Rewrite the rows from the first one through the line containing "Viewport: 368px width, 490px", inclusive, replacing "Image resolution" with "Frame size" and leaving everything else unchanged.

================================

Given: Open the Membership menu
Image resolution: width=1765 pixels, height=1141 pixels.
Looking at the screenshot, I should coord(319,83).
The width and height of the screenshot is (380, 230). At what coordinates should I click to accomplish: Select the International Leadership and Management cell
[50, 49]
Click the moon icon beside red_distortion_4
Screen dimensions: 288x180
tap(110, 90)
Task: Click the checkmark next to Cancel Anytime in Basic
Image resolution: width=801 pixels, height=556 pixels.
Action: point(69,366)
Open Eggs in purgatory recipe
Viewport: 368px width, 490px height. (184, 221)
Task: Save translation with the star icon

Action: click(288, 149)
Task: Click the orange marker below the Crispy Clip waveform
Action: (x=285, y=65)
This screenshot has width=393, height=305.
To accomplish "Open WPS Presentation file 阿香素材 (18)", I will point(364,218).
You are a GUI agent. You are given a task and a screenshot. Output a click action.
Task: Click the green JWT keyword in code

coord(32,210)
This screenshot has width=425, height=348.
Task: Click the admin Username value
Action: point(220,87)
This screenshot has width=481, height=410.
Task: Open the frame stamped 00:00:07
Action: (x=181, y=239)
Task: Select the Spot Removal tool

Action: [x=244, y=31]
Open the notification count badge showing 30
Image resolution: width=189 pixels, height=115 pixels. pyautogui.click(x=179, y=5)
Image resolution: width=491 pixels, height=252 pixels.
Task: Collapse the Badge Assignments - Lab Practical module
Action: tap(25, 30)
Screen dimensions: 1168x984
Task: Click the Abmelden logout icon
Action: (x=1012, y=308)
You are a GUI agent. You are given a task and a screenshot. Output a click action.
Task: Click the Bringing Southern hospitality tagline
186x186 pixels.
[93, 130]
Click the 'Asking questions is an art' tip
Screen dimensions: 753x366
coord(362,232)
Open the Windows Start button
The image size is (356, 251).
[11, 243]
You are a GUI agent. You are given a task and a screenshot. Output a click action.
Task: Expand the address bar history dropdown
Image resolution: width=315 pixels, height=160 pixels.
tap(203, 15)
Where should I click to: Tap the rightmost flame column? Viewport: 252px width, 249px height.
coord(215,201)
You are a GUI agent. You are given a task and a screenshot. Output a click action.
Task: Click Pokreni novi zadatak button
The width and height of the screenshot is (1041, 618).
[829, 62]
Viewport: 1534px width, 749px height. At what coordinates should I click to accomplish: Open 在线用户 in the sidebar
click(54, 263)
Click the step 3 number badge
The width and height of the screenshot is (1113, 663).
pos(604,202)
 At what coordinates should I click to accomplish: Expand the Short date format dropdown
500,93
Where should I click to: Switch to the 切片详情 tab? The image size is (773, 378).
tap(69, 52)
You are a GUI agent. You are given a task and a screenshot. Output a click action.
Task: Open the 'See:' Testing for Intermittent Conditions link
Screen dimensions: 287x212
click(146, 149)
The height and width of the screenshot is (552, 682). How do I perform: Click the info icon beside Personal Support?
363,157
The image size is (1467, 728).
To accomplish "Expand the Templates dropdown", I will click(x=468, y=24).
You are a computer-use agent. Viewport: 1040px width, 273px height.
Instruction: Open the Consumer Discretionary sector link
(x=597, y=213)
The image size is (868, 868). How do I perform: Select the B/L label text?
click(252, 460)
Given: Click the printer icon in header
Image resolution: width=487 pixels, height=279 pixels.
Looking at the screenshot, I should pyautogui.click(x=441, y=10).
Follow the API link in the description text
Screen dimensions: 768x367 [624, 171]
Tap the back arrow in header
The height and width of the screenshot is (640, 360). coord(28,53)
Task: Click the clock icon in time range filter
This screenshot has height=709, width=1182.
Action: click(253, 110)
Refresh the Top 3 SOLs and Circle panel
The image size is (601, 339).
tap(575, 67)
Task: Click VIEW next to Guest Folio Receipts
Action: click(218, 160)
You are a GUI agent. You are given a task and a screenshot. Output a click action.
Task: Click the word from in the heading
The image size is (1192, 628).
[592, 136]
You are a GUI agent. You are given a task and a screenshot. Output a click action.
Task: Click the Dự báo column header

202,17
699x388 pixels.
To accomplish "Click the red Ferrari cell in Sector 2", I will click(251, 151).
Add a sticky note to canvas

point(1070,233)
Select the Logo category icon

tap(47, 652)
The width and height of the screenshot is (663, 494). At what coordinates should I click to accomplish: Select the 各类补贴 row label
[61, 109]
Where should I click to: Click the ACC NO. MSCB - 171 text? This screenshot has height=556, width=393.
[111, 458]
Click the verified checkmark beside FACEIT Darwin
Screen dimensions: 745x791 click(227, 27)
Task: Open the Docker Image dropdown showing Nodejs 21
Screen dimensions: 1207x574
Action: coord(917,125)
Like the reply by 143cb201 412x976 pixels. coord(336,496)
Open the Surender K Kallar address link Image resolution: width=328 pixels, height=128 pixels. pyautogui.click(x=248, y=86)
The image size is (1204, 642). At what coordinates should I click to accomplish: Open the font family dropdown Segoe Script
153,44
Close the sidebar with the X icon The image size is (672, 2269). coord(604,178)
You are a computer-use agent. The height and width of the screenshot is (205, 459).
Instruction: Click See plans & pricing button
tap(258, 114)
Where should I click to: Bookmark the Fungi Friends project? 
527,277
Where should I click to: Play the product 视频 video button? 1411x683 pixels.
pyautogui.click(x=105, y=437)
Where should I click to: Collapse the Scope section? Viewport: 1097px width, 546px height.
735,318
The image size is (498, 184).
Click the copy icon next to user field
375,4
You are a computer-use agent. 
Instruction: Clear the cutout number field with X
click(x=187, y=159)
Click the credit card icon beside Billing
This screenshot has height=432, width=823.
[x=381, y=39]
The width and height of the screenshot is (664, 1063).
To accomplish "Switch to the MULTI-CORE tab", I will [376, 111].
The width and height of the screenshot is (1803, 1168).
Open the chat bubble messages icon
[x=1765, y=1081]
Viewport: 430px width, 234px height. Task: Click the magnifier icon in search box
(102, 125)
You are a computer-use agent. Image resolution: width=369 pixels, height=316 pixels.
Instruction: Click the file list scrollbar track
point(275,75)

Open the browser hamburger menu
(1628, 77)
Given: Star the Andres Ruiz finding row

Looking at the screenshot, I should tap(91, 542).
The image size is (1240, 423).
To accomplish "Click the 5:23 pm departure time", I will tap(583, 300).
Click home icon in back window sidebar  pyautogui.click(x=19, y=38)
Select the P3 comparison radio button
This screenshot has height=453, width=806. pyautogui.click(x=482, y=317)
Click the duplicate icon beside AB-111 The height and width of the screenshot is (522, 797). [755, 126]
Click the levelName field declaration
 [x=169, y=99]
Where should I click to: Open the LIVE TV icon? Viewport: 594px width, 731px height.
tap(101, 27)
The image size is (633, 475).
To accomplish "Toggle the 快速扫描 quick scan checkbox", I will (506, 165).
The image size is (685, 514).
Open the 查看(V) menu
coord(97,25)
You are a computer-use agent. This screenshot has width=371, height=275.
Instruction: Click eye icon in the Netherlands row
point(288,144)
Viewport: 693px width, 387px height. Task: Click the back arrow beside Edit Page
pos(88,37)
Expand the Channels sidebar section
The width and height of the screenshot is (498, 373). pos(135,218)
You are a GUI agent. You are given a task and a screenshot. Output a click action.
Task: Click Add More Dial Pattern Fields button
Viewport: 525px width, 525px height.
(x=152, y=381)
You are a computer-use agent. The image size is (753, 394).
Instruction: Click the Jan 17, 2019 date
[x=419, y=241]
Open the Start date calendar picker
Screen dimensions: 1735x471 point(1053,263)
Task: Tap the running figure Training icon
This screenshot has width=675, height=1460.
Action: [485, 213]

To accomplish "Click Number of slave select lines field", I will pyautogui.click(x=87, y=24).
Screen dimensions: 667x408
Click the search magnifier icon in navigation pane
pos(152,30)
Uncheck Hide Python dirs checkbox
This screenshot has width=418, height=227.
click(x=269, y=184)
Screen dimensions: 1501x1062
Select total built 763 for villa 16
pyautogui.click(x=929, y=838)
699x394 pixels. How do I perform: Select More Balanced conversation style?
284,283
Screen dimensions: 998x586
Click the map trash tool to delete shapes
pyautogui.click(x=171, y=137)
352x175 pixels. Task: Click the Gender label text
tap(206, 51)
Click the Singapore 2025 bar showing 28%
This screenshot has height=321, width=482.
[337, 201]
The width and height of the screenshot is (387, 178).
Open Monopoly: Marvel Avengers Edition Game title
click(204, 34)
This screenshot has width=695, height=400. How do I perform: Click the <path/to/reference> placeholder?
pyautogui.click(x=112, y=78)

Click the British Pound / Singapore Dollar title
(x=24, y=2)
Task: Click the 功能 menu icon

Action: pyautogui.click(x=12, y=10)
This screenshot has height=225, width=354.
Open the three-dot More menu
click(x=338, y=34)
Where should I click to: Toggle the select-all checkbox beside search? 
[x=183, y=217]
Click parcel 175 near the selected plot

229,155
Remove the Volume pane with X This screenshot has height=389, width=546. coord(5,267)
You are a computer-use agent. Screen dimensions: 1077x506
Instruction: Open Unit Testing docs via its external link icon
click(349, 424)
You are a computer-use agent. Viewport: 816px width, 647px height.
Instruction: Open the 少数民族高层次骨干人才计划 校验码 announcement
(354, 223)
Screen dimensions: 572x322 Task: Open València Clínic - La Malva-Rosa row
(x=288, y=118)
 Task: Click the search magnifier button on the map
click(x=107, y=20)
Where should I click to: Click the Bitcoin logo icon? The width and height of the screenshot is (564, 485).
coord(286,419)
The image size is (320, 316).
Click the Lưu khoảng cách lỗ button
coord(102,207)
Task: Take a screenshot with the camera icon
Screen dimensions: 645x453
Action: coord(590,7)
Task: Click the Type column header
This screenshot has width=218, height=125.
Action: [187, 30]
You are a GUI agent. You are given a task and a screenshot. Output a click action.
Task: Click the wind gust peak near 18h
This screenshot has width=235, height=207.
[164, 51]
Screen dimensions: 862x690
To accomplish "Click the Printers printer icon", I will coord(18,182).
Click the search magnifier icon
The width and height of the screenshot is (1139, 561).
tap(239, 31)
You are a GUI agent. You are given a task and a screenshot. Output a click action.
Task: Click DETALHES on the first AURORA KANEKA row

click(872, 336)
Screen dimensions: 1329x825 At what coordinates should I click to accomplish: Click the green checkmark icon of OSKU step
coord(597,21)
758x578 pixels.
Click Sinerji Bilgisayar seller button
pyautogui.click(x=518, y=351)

================================

_Solution:_
Given: Open the Membership menu
Frame size: width=1765 pixels, height=1141 pixels.
Looking at the screenshot, I should coord(319,83).
The width and height of the screenshot is (380, 230). At what coordinates should I click to accomplish: Select the International Leadership and Management cell
[50, 49]
Click the moon icon beside red_distortion_4
Screen dimensions: 288x180
tap(110, 90)
Task: Click the checkmark next to Cancel Anytime in Basic
Frame size: width=801 pixels, height=556 pixels.
Action: point(69,366)
Open Eggs in purgatory recipe
Viewport: 368px width, 490px height. (184, 221)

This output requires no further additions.